Task instructions.
Count how many lines of the data include "computer". The answer is that number and nothing else.

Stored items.
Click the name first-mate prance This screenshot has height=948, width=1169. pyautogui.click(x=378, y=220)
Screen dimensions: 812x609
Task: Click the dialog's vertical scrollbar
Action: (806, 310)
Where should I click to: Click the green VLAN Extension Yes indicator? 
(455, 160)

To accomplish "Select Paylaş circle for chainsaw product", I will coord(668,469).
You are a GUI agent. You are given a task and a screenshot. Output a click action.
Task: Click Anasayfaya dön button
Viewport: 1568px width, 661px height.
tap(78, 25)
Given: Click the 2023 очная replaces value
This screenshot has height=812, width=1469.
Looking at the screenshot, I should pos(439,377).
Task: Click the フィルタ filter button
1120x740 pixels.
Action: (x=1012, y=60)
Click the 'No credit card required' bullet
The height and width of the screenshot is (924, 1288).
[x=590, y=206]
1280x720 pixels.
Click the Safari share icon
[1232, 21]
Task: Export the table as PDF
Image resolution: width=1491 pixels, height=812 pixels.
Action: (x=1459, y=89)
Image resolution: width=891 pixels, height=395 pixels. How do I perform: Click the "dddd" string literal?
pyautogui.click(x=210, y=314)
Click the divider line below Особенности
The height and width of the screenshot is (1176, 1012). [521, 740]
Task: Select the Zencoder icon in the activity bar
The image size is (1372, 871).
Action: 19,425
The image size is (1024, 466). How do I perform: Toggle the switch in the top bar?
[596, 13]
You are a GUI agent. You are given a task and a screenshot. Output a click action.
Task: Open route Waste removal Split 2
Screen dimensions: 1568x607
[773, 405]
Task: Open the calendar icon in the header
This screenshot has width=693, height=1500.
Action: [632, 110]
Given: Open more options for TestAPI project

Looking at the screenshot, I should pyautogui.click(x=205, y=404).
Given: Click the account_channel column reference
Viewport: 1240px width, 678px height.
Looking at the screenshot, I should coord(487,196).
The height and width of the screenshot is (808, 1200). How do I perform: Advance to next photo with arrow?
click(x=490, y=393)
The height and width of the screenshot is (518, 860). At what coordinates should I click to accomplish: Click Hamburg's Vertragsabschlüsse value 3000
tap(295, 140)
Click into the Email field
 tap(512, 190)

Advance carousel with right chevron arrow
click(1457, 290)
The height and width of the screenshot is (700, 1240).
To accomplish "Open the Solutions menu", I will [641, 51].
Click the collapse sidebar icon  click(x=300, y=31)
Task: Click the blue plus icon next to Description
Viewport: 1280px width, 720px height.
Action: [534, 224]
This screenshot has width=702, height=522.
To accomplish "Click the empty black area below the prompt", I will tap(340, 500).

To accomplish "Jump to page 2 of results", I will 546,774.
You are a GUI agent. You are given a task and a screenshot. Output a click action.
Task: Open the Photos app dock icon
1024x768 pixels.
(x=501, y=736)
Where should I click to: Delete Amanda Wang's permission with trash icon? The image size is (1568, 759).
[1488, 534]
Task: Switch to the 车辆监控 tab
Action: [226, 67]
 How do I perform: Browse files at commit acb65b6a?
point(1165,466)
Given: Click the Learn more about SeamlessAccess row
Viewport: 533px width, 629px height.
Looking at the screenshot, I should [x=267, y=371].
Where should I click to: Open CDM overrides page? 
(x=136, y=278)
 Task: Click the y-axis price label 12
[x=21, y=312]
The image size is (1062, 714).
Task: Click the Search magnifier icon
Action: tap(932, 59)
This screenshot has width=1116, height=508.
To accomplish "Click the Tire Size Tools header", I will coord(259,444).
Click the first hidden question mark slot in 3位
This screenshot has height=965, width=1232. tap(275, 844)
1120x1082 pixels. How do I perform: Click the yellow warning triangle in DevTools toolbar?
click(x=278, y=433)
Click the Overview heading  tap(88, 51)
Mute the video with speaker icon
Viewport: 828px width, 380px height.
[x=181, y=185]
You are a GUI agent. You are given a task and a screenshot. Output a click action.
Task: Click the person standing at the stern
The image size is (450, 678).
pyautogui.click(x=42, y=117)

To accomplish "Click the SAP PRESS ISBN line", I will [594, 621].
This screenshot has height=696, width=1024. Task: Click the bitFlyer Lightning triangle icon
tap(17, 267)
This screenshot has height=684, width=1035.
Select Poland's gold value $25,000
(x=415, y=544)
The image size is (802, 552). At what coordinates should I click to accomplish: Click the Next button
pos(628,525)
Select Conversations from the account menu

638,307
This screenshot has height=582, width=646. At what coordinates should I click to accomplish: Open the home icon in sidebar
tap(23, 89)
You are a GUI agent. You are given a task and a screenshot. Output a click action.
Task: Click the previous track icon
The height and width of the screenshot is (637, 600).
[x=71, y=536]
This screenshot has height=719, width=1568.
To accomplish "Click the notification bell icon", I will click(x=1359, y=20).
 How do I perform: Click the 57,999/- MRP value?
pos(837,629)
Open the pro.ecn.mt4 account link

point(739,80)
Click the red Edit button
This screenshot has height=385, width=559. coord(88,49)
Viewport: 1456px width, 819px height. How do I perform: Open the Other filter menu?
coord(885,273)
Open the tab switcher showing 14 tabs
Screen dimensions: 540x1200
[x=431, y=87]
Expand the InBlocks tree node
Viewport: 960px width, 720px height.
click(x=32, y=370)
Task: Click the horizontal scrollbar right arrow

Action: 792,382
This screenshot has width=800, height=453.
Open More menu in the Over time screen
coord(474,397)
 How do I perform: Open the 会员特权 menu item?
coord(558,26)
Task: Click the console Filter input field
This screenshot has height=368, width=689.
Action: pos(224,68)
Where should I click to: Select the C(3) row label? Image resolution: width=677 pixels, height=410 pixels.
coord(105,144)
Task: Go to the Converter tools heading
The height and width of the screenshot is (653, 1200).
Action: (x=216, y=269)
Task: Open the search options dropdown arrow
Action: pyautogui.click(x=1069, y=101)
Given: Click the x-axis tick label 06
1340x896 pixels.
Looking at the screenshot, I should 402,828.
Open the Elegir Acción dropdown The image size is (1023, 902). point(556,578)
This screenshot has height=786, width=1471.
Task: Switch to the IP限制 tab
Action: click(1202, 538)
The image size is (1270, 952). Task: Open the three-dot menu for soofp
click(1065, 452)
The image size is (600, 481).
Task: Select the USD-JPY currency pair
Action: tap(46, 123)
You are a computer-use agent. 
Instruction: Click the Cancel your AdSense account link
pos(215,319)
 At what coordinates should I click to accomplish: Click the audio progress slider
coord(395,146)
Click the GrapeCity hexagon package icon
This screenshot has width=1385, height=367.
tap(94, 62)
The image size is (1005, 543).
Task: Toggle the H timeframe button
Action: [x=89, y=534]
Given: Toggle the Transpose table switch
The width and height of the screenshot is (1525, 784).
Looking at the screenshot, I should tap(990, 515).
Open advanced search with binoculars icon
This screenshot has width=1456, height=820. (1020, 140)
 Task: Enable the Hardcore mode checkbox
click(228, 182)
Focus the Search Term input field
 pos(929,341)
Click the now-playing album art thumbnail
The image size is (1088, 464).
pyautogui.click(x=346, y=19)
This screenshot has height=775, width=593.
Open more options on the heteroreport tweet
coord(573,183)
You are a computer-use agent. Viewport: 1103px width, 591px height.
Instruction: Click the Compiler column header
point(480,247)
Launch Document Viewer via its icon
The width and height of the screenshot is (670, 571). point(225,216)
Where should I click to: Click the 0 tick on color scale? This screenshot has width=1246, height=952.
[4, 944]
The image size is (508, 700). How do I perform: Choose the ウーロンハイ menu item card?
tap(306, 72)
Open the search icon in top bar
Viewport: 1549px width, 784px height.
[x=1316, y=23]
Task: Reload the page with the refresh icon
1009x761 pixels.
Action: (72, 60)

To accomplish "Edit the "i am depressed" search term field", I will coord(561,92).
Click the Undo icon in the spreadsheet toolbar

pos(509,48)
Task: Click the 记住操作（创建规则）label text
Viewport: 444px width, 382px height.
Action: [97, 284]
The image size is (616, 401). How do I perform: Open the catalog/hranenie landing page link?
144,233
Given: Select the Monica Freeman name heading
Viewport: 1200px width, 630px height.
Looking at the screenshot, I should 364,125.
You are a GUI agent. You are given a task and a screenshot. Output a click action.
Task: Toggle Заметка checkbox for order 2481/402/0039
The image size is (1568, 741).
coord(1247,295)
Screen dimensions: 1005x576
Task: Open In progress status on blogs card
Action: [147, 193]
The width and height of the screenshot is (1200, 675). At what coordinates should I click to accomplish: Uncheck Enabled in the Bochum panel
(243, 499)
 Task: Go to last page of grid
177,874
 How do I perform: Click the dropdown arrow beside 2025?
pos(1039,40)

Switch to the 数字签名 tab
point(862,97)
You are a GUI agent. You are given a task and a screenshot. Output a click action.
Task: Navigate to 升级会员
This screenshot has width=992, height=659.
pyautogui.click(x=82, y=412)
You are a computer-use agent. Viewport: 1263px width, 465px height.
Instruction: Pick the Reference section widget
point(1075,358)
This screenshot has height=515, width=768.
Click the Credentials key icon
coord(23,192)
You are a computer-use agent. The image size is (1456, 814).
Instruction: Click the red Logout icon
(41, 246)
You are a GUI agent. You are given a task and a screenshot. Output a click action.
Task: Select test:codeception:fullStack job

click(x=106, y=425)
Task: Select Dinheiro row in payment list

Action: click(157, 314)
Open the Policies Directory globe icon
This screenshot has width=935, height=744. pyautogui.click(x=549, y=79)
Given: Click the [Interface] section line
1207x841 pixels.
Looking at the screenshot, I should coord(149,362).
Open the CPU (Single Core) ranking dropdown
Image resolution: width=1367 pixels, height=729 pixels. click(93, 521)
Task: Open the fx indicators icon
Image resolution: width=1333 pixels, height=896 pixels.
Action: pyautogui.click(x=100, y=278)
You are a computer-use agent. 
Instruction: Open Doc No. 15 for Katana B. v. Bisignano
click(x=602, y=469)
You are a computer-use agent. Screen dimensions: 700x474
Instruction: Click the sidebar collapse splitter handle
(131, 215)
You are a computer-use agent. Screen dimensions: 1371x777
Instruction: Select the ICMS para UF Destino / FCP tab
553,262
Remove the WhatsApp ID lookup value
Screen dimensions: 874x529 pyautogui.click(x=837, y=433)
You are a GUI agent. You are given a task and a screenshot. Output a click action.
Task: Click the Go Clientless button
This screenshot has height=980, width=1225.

Answer box.
7